São Paulo (AUN - USP) - Uma pesquisa de Doutorado do Instituto de Biociências da Universidade de São Paulo (IB-USP) descobriu uma nova ferramenta evolutiva de um dos insetos mais numerosos do planeta, as formigas. Elas têm a capacidade de procurar alimento em trilhas de mão-única, não apenas em trilhas de mão-dupla, como se conhecia. Para contornar obstáculos entre seu ninho e a fonte de alimento, as formigas constroem caminhos alternativos, unidirecionais, possivelmente guiadas pela luz ambiente.
Foram analisadas as formigas saúvas, pertencentes ao gênero Atta, nativas da América e abundantes no Brasil. As formigas Atta são conhecidas como cortadeiras, pois cortam pedaços de folhas e os carregam para seus ninhos. Seus cortes são responsáveis por um enorme prejuízo à agricultura brasileira, consumindo 10% só da produção de cana-de-açúcar. Apesar de serem uma das maiores pragas agrícolas do país, as formigas cortadeiras usam as folhas que cortam para cultivar o fungo do qual se alimentam, sendo uma das raras espécies que praticam agricultura no reino animal. Só há quatro grupos de animais que descobriram a agricultura: as formigas, os cupins, os besouros-bicudos e os seres humanos. Acredita-se que as formigas tenham um ancestral comum que começou a praticar agricultura há 50 milhões de anos. Dele, derivaram-se quatro tipos de formiga nos quais essa prática evoluiu, sendo um deles o das saúvas.
Crédito: Scipione
Autor do estudo, o biólogo Pedro Leite Ribeiro e seus colegas demonstraram que as formigas podem trabalhar em torno de diferentes obstáculos que as impossibilitem de voltar ao formigueiro por uma trilha de mão-dupla. Sem poder retornar pela mesma rota usada para alcançar comida, elas criam um novo sistema, de mão-única, tomando duas vias unidirecionais independentes entre a comida e o formigueiro.

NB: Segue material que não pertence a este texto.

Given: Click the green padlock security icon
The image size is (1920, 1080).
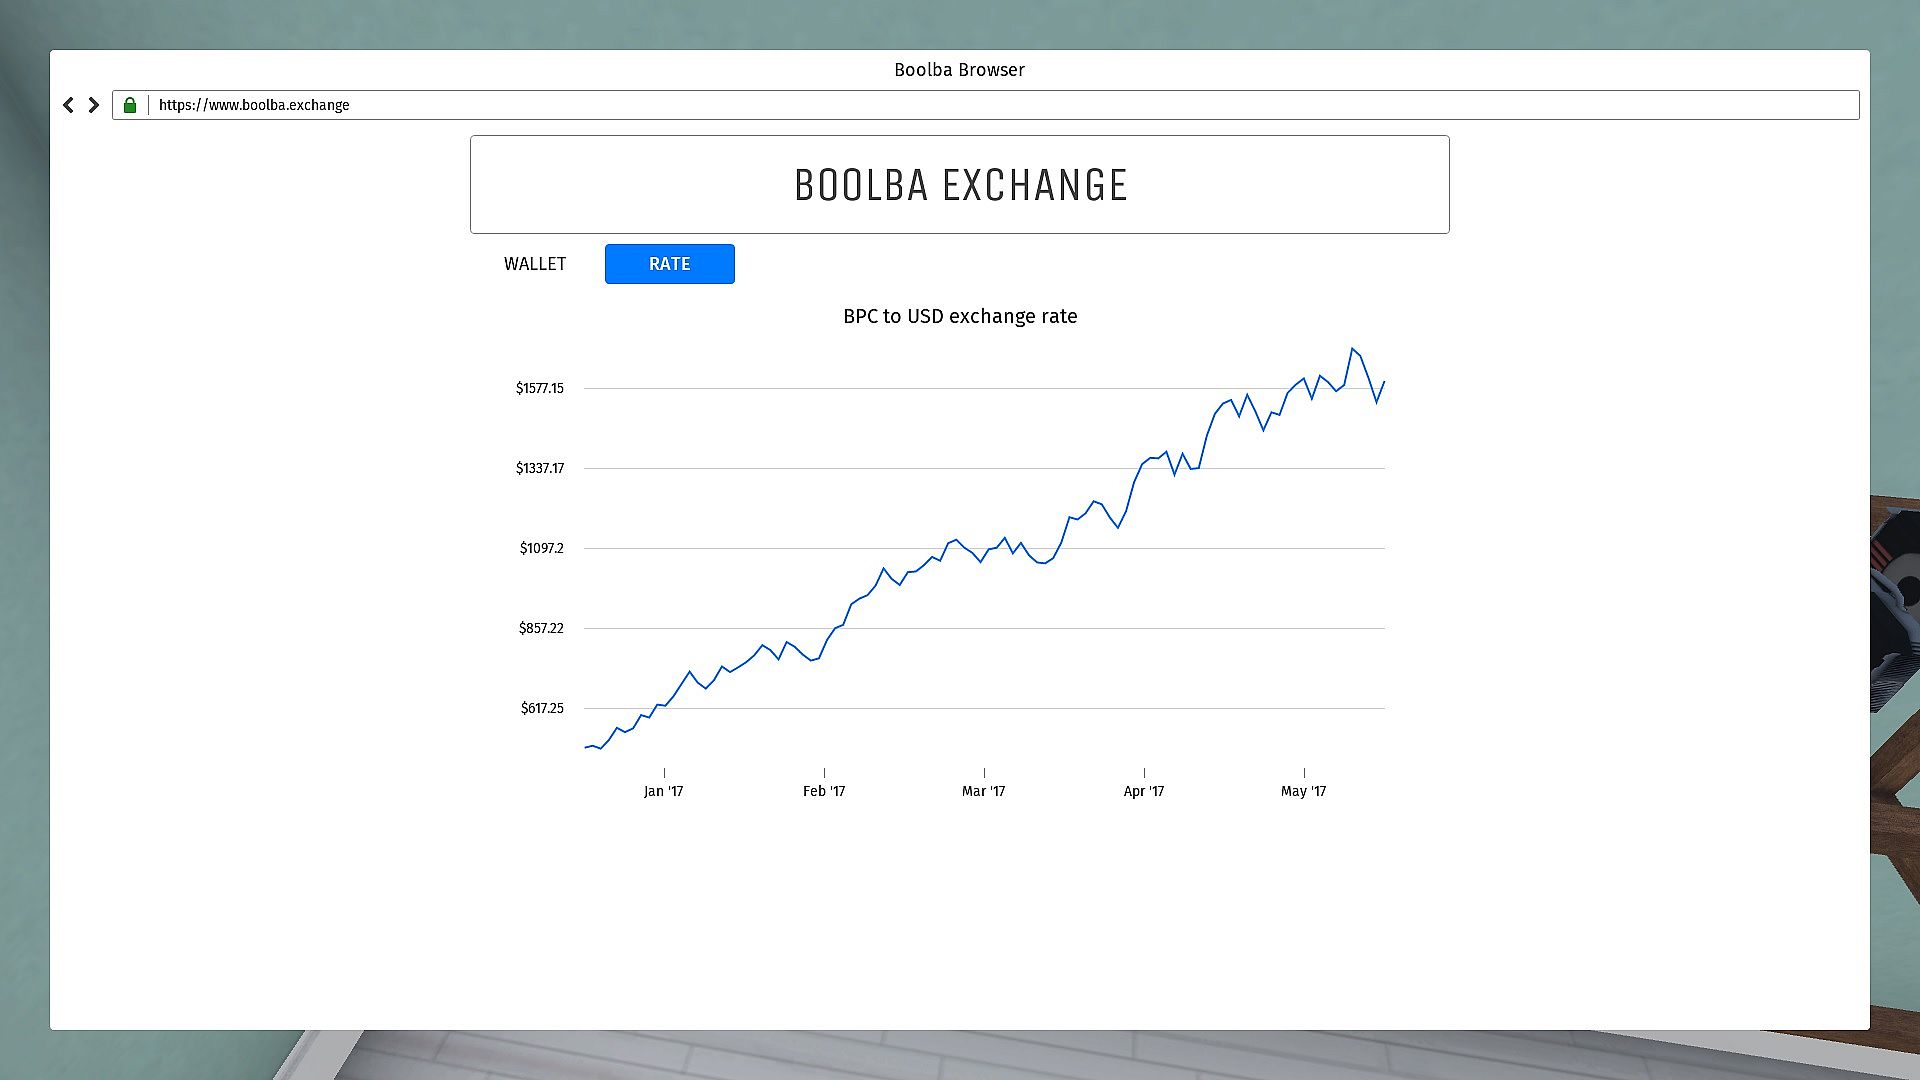Looking at the screenshot, I should coord(130,105).
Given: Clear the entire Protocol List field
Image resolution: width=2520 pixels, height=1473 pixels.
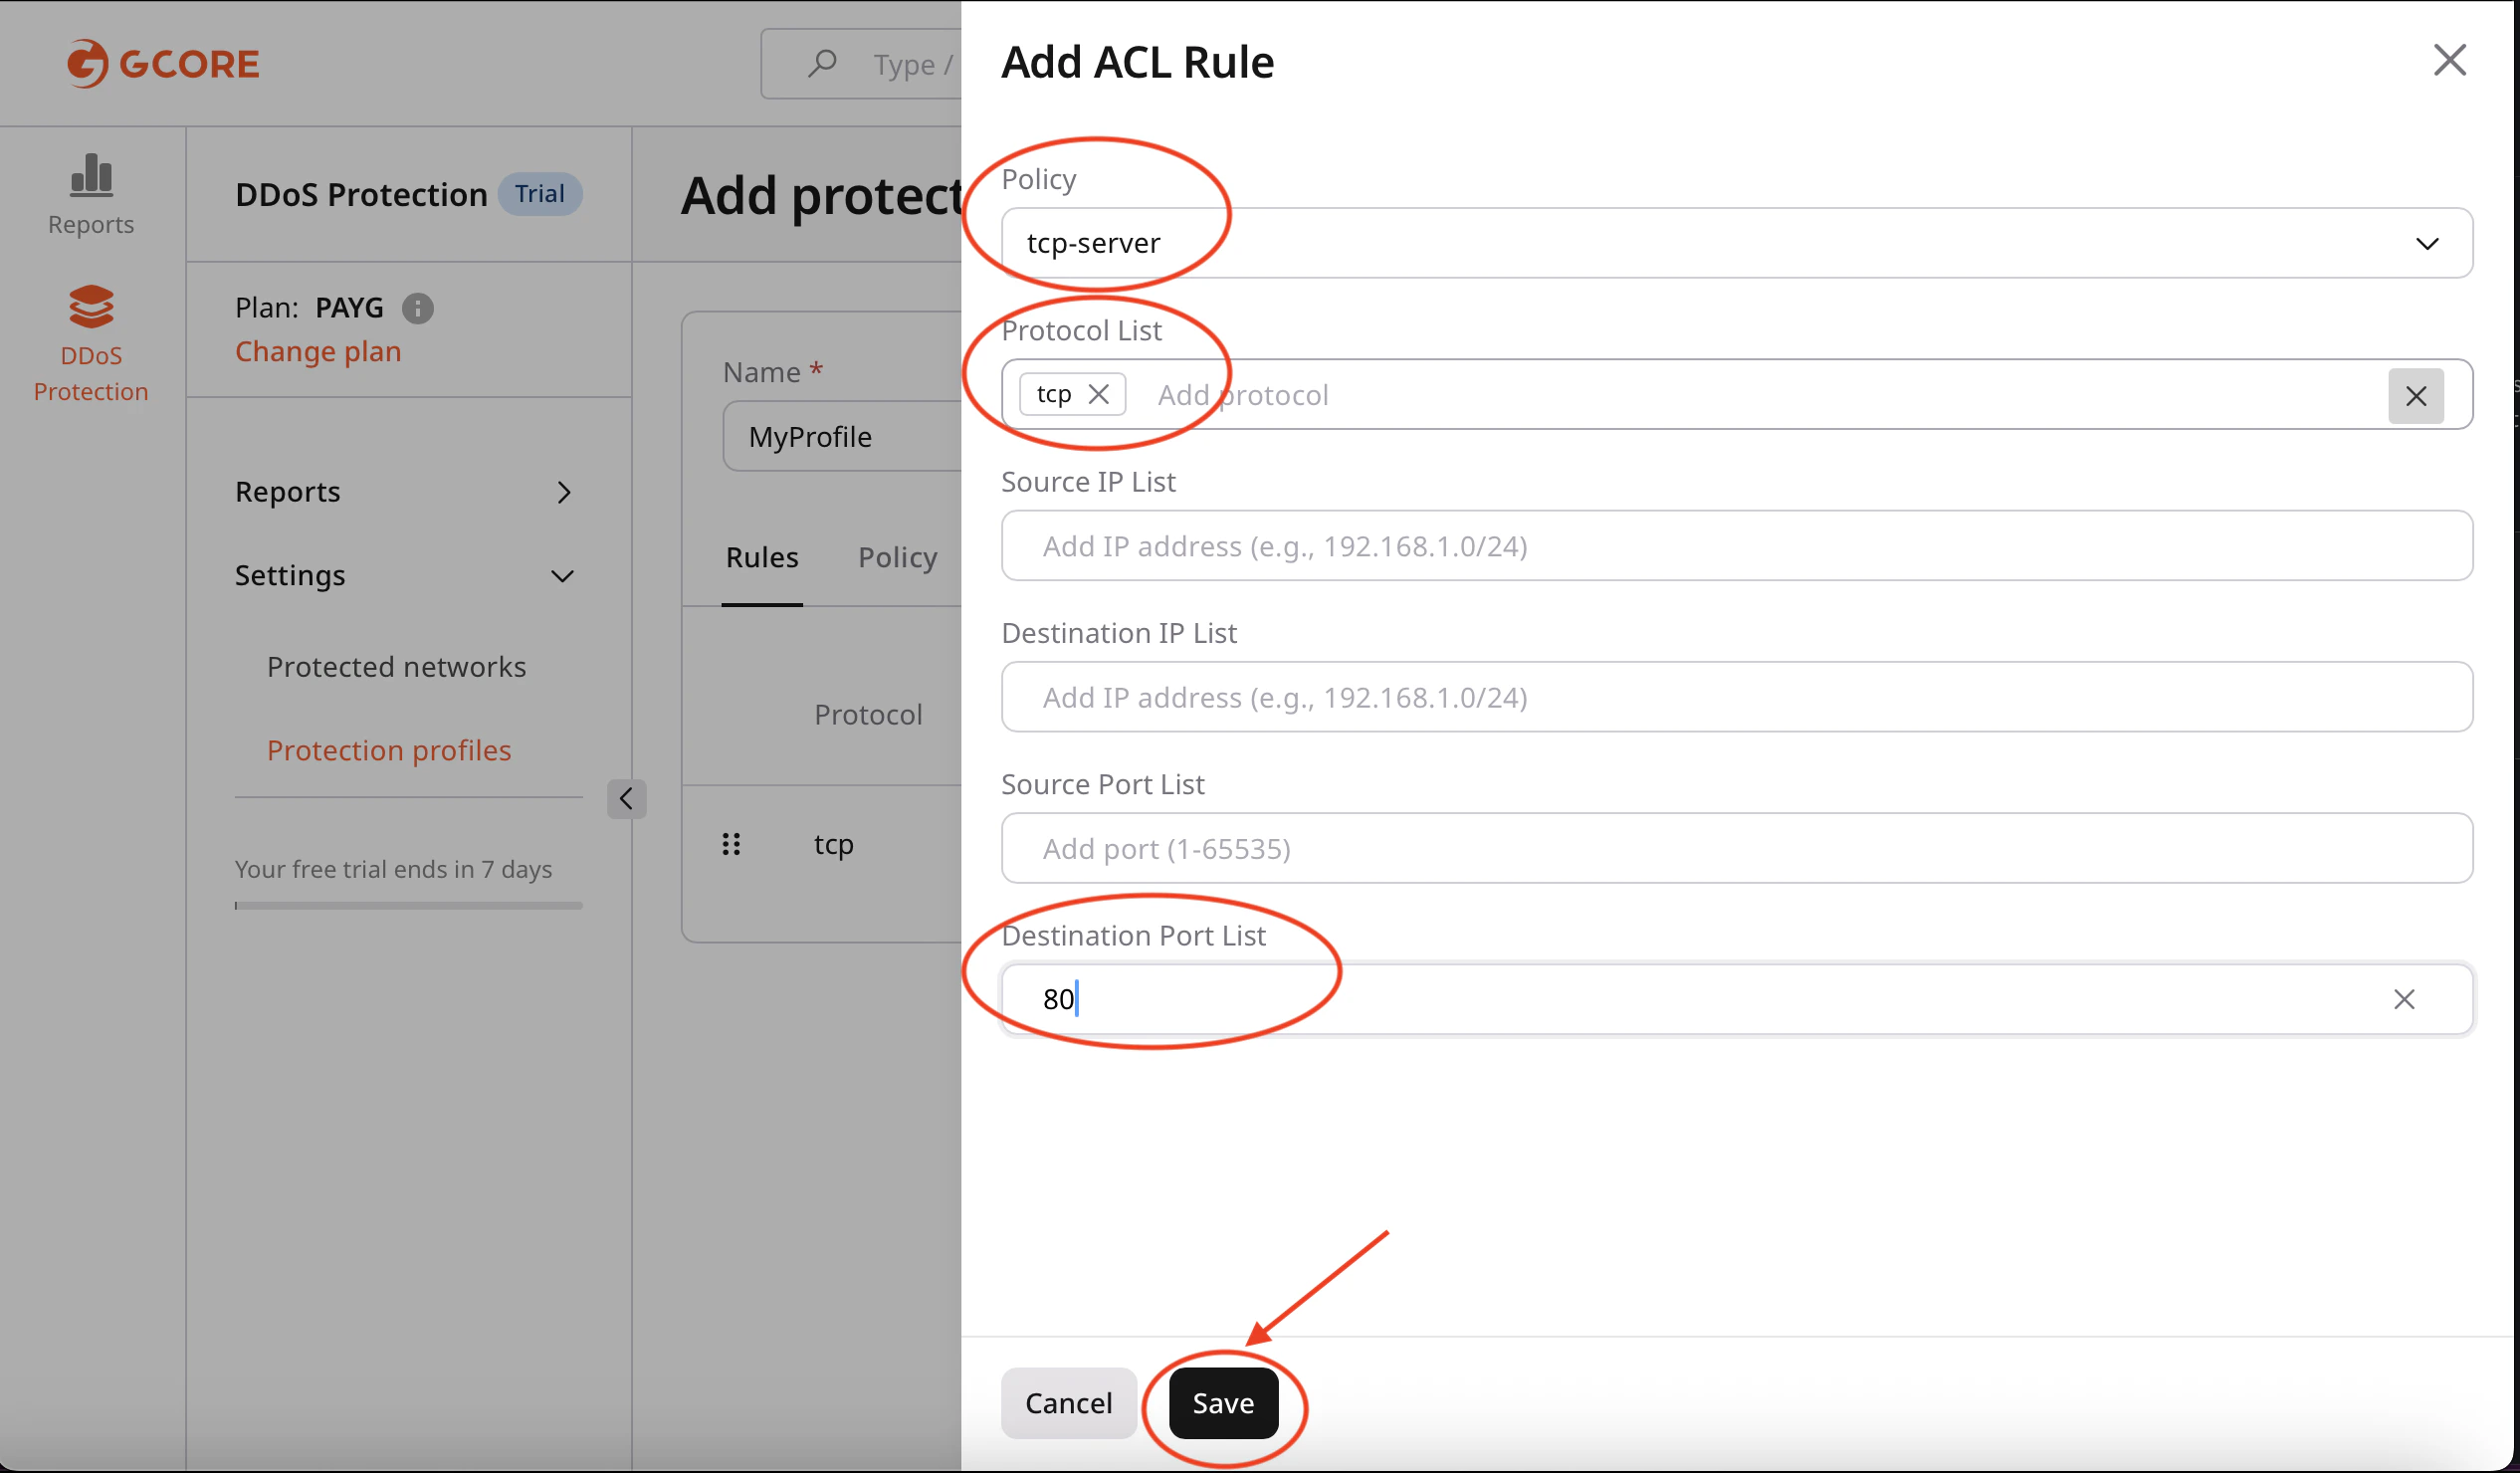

No estudo, os pesquisadores montaram um dispositivo [veja abaixo] para ligar o formigueiro das saúvas ao local de alimento, com duas pontes incompletas. Na ida, elas tinham de cair do fim da ponte para alcançar a comida. Assim que se jogavam ao alimento e carregavam-se dele, as saúvas, impossibilitadas de pular de volta à primeira ponte, tinham de usar a segunda para voltar para casa, sendo obrigadas a cair desta também.
Este é um processo novo de alinhamento das formigas cortadeiras. Até agora, conhecia-se apenas o processo habitual, de mão-dupla, cuja rota é marcada por feromônios [substâncias químicas usadas por insetos e mamíferos com diferentes finalidades: atração sexual, demarcação de trilhas ou comunicação entre indivíduos]. Nele, as formigas devem inverter suas respostas de orientação assim que pegam uma carga de comida para levar para casa, ou assim que decidem retornar de “mãos vazias”, como frequentemente acontece. Os feromônios que elas utilizam para marcar o caminho não lhes indica a qual destino da trilha elas estão indo. Se transitam a Leste do formigueiro até a comida, elas terão de se orientar rumo a Oeste para voltar.
Para quaisquer pistas de orientação que as formigas estejam usando, é necessário tomar a direção inversa quando se decide retornar, assim como faz um velejador, um motoboy ou qualquer pessoa se deslocando por uma cidade. Entretanto, para resolver o problema criado pelo dispositivo dos cientistas, as cortadeiras estudadas tiveram de mudar o comportamento de “dar meia volta” e ir adiante para achar um novo caminho ao formigueiro.
Inicialmente, os pesquisadores acharam que as formigas podiam estar solucionando o problema com o uso de alguma substância química, mas antes de verificar essa hipótese, resolveram testá-las em completa escuridão. E as formigas falharam. Os cientistas passaram então a acreditar que as cortadeiras cancelam sua orientação reversa e usam a orientação luminosa para seguir as trilhas de mão-única.
Pedro Ribeiro afirma que ainda não dá para definir exatamente como as formigas conseguem se orientar por vias unidirecionais. “Ainda resta muito para conhecermos todas as capacidades de improvisação que essas formigas podem ter”, diz Ribeiro, “mas mostramos que as formigas têm comportamento plástico [moldável] o suficiente para criar soluções para problemas com que elas eventualmente podem se deparar na natureza”.